Your output should be the lines of the entries below, exactly, from the first one through the line that holds "Click the Mémoire RAM installée label".

[Records contained in a dataset]
*** Begin section ***

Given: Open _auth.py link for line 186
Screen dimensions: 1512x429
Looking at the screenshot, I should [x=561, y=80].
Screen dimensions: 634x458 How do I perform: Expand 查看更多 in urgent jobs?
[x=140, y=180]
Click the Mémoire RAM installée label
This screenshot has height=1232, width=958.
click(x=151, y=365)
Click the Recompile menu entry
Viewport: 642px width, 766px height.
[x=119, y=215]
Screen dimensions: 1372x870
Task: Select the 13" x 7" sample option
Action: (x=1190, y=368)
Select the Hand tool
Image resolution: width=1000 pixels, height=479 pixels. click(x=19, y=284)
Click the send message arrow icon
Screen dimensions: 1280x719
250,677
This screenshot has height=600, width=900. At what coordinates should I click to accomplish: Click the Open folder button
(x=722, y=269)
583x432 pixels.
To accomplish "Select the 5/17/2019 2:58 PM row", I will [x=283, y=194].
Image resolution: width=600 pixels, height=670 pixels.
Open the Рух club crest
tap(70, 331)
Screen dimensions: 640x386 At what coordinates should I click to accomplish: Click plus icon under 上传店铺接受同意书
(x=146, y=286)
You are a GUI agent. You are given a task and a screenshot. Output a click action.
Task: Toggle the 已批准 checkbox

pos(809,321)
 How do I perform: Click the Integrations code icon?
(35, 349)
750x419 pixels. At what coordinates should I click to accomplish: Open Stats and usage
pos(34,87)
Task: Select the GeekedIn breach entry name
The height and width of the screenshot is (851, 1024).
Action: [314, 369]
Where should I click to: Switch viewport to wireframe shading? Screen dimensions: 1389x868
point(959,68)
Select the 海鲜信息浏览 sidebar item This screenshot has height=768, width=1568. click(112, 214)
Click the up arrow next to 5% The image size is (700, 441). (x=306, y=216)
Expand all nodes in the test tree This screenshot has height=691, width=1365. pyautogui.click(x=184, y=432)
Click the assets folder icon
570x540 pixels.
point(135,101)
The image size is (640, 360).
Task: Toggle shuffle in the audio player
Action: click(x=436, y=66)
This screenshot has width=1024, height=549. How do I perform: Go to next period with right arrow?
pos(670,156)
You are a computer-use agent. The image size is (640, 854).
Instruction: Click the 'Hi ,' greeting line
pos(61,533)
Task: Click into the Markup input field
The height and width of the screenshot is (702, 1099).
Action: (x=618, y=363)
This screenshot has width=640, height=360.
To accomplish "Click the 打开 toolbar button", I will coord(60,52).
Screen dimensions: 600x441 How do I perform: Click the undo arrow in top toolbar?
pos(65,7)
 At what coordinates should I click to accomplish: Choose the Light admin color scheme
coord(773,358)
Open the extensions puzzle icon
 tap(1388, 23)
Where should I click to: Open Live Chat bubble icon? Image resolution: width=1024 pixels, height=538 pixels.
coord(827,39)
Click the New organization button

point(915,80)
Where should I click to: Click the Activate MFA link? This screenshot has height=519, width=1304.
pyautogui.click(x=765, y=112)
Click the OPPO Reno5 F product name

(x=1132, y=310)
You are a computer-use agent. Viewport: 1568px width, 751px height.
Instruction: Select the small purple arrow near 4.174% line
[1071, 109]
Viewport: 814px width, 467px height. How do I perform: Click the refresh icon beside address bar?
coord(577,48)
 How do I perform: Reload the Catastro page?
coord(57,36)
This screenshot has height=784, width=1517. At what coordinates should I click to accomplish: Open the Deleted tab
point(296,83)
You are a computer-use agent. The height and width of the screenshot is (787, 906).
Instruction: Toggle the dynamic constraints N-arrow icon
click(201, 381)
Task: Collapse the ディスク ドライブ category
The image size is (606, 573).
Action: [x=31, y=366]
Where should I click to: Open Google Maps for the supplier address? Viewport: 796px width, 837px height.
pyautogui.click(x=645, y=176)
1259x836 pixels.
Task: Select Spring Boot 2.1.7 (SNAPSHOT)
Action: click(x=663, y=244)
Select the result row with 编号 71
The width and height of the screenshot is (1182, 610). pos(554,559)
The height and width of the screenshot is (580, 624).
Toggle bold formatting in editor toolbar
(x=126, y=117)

*** End section ***

__Solved exercise__:
Given: Open _auth.py link for line 186
Screen dimensions: 1512x429
Looking at the screenshot, I should [x=561, y=80].
Screen dimensions: 634x458 How do I perform: Expand 查看更多 in urgent jobs?
[x=140, y=180]
Click the Mémoire RAM installée label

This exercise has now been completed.